Je pense donc qu'il est important de comprendre cet article dans la perspective de ce qui a été décidé à l'article 12, à savoir l'autorisation d'intervenir sur ces perles de biodiversité et de paysage que sont les biotopes d'importance nationale. Dans ces situations, il y aurait une priorité absolue sur ces territoires - par exemple, à la Greina dans les Grisons - de réaliser des projets hydrauliques.
J'aimerais revenir sur la proposition de la minorité. Cette dernière fait référence à la table ronde consacrée à l'énergie hydraulique et elle propose - point que je trouve intéressant - un mécanisme pour atteindre les objectifs. Ce mécanisme prend en compte une participation des différents partenaires. Quand on parle de partenaires, j'aimerais rappeler qui sont les signataires de la déclaration de la table ronde, qui ont même signé physiquement, donc il s'agit d'un engagement ferme pour la réalisation de son contenu. Il s'agit non seulement de Stephan Attiger pour la Conférence suisses des directeurs cantonaux des travaux publics, de l'aménagement du territoire et de l'environnement, mais aussi de Mario Cavigelli de la Conférence suisse des directeurs cantonaux de l'énergie qui, à l'époque, représentait les Grisons, de Roberto Schmidt de la Conférence gouvernementale des cantons alpins et représentant du canton du Valais, ainsi que de Pro Natura, du WWF, de la Fédération suisse de pêche, de l'Association des entreprises électriques suisses, de l'Association suisse pour l'aménagement des eaux, qui était représentée par notre collègue le conseiller national Rösti, de Swiss Small Hydro, l'association suisse pour la petite hydraulique, représentée par notre collègue le conseiller national Roduit, de Swisspower ou encore d'Axpo.
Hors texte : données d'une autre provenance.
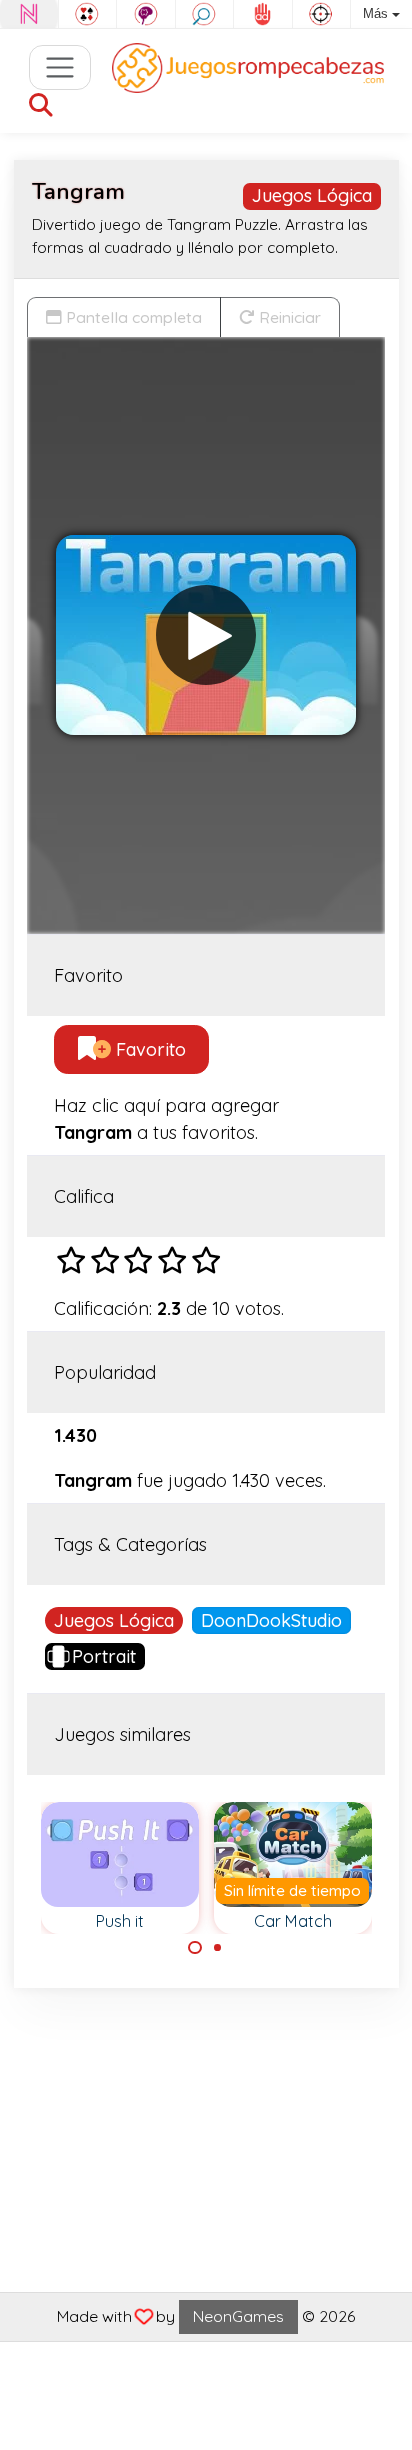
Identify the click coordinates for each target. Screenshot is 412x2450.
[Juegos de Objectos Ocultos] (205, 14)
Cette proposition de la table ronde est solide. Elle est solidement construite et solidement soutenue et elle présente l'avantage d'avoir, comme démarche de travail - et c'est écrit dans les annexes de la déclaration de la table ronde -, fait la liste des projets dont l'impact sur la biodiversité et le paysage est le plus faible par gigawattheure d'accumulation supplémentaire, afin de répondre le mieux possible aux exigences du mandat, à savoir une pondération des intérêts, donc de vraiment prioriser des projets qui auront si possible un impact minimum, et s'ils ont un impact, de faire en sorte qu'il y [PAGE 1007] ait au moins une production d'électricité conséquente par la suite.
C'est pour cela, me semble-t-il, que la proposition de la minorité apporte une solution de remplacement solide, parce que, justement, elle a ce large soutien. J'ai d'ailleurs encore vu que 20 sections cantonales du Parti libéral-radical ont lancé en août dernier une pétition "Surmonter enfin les blocages: développons l'énergie hydraulique!", dont les auteurs demandent au Conseil fédéral et au Parlement de créer immédiatement le cadre réglementaire pour mettre en oeuvre les quinze projets de la table ronde.
Nous essayons, par cette proposition de minorité, de surmonter les blocages avec une proposition concrète qui assure, contrairement à la proposition de la majorité de la commission, une plus grande sécurité de planification pour ces projets - nous avons vraiment une sécurité de la planification - et qui permette concrètement de développer les projets qui ont atteint un niveau de maturité satisfaisant et pour lesquels le niveau d'adhésion est également élevé.
C'est pour cela que je vous invite à soutenir cette proposition de minorité.